> _RECORDS FOR PROCESSING_

= Beginning of Section =

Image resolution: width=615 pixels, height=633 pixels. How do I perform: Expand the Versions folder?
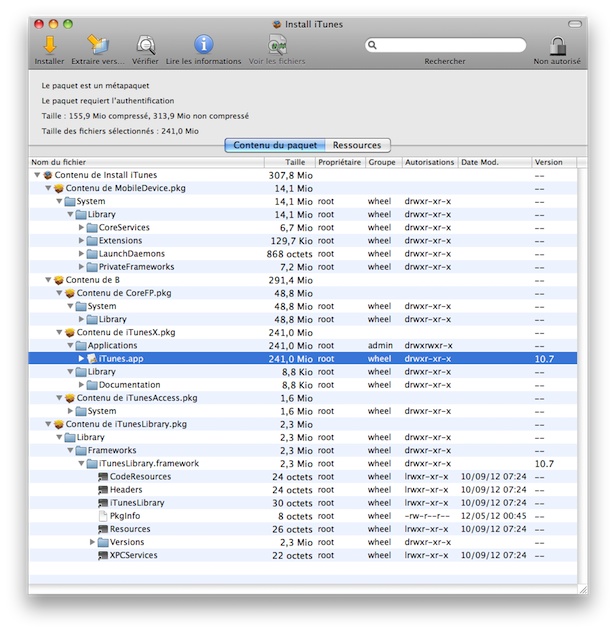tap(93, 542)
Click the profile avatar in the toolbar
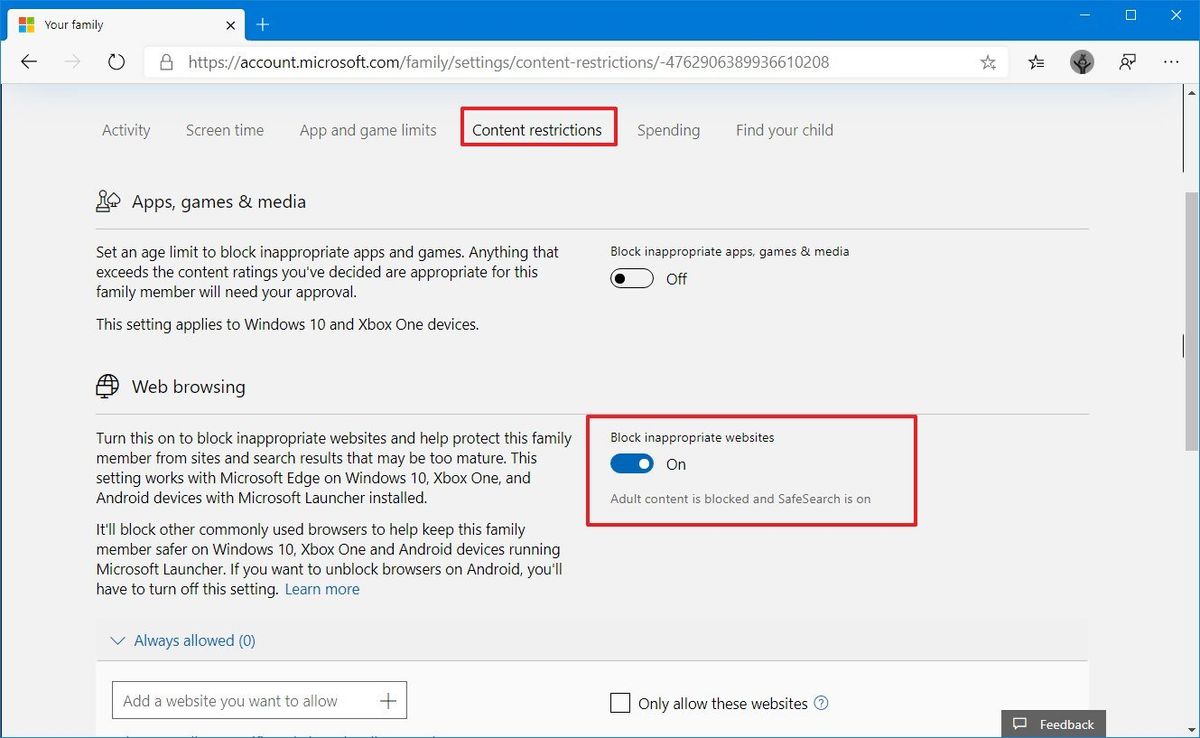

= End of Section =
= Beginning of Section =

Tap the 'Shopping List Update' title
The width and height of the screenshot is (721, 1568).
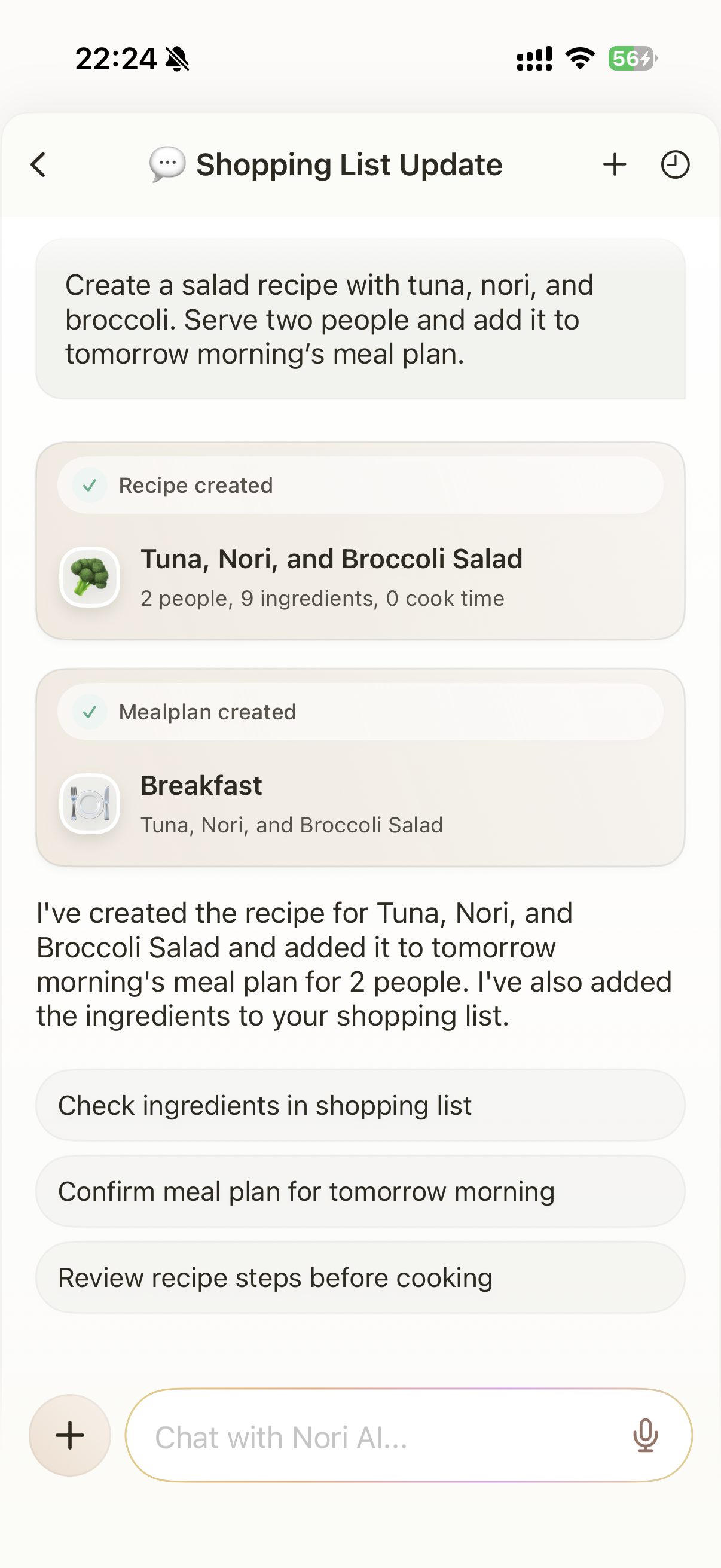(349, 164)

= End of Section =

> _WORK REQUIRED_
Output exactly the lines above, beginning at the one with "Image resolution: width=615" and stopping after the one with "Click the profile avatar in the toolbar". Pictures are to be omitted.

> _ANSWER FOR THIS EXERCISE_
Image resolution: width=615 pixels, height=633 pixels. How do I perform: Expand the Versions folder?
tap(93, 542)
Click the profile avatar in the toolbar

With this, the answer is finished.